Jo turned out to be a wonderful foster father and tirelessly took care of the children, while Josephine spent time with them between tours. But his limit was ten children. When Baker brought the eleventh, Bouillon left and filed for divorce. In total, Baker adopted a dozen babies, but without Buyon it turned out that it was not so easy to cope with them.
The previously balanced life is all skewed. Josephine turned out to be a domineering mother, and the children began to study worse and constantly go sour after her growls. Besides, they missed their foster father. Work from the need to deal with the house and family (which Baker did not understand at all) it also flew off.
In the end, the French media spread a photo of Josephine huddled, wrapped in a blanket, on the steps of her castle. That is, not his own anymore. He was sold for debts. Josephine had no right to enter it, but she refused to leave it. This is the end of the fairy tale, but no.
Baker herself described her acquaintance with Grace Kelly, a Hollywood star, as follows: allegedly in New York, she, who was unaccustomed to segregation in France, entered a restaurant, and they began to expose her. Baker tried to make a row, but Kelly, who was sitting here, took her hand, described the restaurant in a not very flattering way and went out with Baker from there. Kelly and Baker became friends and remained friends after Kelly married the Prince of Monaco.
When the" rainbow tribe", led by her careless mother, was left without a roof over her head, Kelly began a rescue operation immediately. I raised the Red Cross, shook up my finances a little. Baker and the children received a new home. At that time, Josephine learned to earn money in another way — by publishing autobiographies. The public never got tired of Baker's autobiographies, because every time they gave out some new versions of events.

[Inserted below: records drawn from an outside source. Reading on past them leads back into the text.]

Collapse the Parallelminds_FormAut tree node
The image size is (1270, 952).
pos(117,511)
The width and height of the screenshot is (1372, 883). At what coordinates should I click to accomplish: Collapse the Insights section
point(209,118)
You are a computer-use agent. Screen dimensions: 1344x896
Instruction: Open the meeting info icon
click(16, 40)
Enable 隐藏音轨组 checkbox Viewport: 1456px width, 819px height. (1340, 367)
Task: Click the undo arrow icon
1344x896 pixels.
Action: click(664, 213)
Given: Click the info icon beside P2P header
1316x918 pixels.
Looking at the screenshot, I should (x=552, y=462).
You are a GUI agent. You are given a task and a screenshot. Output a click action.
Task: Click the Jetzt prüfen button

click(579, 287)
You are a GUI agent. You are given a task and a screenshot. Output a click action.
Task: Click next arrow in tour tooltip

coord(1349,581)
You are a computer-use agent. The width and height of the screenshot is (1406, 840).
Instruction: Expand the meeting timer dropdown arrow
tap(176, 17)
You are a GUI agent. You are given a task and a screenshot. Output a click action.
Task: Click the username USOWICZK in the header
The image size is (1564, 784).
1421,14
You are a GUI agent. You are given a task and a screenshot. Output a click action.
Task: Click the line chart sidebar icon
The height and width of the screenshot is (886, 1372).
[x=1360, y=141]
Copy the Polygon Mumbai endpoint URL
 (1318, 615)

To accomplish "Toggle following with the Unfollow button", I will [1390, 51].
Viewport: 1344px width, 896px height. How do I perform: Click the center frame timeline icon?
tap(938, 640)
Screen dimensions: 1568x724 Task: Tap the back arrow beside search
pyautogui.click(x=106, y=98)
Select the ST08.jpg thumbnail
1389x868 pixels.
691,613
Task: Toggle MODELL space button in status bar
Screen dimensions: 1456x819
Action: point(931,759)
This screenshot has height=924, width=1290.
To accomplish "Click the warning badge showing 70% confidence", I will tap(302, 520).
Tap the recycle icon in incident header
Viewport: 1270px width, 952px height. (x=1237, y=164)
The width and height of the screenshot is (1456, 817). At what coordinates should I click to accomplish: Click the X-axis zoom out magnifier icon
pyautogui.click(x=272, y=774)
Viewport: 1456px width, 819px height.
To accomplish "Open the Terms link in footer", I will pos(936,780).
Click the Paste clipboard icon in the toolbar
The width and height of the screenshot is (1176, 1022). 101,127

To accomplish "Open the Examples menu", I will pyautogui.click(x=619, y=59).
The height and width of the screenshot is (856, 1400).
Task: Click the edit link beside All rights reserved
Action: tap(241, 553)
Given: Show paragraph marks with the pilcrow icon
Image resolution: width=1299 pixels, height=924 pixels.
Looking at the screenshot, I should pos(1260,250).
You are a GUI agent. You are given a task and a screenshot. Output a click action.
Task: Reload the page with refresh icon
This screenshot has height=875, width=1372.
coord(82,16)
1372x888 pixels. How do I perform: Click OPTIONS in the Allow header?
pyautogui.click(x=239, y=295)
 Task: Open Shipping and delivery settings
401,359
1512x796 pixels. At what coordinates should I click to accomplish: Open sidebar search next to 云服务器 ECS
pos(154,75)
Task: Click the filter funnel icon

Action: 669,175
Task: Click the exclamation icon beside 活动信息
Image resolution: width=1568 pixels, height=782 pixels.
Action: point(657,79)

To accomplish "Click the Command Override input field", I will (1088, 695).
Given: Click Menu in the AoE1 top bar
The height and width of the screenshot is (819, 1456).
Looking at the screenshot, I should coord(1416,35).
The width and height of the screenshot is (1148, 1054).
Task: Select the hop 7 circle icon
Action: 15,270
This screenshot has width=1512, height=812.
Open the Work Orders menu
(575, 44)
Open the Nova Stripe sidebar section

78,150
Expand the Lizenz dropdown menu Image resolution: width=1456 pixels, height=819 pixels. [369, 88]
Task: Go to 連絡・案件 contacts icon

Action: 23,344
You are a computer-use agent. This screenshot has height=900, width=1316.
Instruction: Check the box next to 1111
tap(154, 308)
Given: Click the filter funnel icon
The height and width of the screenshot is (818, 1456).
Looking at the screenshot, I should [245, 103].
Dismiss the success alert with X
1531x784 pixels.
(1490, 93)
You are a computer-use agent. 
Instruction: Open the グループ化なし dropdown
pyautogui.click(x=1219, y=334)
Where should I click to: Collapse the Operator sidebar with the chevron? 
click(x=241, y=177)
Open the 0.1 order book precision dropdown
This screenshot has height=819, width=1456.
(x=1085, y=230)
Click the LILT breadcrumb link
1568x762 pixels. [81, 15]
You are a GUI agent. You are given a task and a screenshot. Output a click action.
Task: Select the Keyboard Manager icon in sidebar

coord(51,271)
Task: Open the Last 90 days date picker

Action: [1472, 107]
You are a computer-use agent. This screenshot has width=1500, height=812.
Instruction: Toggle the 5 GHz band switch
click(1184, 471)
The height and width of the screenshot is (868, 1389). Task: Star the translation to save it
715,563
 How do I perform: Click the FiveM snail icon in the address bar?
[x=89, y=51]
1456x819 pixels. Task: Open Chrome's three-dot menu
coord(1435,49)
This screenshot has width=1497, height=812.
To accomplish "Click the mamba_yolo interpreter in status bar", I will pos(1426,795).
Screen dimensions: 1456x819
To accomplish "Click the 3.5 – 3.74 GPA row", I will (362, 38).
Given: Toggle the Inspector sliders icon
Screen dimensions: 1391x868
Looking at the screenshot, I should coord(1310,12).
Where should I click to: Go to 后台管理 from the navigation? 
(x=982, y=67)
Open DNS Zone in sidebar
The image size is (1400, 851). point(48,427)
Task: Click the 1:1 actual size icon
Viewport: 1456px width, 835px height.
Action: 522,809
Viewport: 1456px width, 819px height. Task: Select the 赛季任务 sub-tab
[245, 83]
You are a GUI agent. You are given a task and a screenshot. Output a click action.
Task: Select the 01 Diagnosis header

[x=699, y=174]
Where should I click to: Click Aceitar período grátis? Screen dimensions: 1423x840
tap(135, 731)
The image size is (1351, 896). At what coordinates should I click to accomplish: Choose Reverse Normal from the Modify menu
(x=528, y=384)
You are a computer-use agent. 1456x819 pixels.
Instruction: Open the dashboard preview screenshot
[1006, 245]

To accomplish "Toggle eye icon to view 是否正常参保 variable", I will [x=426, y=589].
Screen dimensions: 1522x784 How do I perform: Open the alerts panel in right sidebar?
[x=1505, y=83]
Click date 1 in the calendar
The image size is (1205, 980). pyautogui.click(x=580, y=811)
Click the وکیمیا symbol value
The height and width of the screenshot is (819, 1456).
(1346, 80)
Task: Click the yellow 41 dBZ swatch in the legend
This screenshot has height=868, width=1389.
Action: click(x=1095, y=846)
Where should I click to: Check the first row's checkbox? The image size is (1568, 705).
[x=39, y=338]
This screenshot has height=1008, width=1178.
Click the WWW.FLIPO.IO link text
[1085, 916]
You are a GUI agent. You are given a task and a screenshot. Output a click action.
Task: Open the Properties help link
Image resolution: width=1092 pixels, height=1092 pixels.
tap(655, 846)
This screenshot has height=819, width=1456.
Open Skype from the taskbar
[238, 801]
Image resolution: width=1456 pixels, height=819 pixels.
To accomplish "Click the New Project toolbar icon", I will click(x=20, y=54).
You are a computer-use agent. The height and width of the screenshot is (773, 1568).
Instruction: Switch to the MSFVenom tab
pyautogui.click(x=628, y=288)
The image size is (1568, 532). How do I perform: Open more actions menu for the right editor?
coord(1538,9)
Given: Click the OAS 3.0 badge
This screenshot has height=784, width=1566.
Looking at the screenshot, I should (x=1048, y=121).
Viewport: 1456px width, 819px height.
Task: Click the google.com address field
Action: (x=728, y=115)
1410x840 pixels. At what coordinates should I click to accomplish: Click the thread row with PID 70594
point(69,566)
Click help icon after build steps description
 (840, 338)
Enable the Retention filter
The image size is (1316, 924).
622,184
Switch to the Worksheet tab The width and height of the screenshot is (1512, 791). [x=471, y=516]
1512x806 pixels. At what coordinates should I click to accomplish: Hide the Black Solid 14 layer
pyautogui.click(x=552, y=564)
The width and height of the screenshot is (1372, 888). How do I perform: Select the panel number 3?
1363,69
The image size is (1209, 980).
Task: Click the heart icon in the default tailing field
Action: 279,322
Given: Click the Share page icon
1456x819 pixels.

Someone would say-an excess of imagination, and Baker might have dropped the word "marketing". The audience was waiting for more and more new versions and revelations about her life — and she gave them. Nothing personal, just money.
The rainbow tribe grew and grew, Baker continued to dance in the United States and in France. She got fatter, covered with wrinkles, but when she danced her own backup dance in feathers and glitter, the audience didn't care. Although not all the same happened Baker. Once she stopped the show to ask the viewer to lower the binoculars-they say, do not deprive yourself of charm by looking at unnecessary details.
In honor of the half-century of his official stage activity (counting from the first personal show in Paris) Josephine has planned a concert and a party. The concert was a success. At the feast, she drank wine and danced on the table naked. She will be like this for another hundred years - it seems, everyone present thought. But the next day, the dancer suffered a stroke. She died on April 12, 1975. As the French used to say-from excess fun.
Kelly took her remains to be buried in the princely cemetery of Monaco. The coffin was carried under a military band. They raised swords in honor of the deceased. They fired volleys. Perhaps it was the most magnificent funeral of a lieutenant in the history of Europe. Seven years later, Kelly was also buried near Baker. In the meantime, the newspapers were just surprised: the singer is buried with military honors, among the tombs of a family as noble as the daughter of a laundress, illegitimate, black in the United States, was not.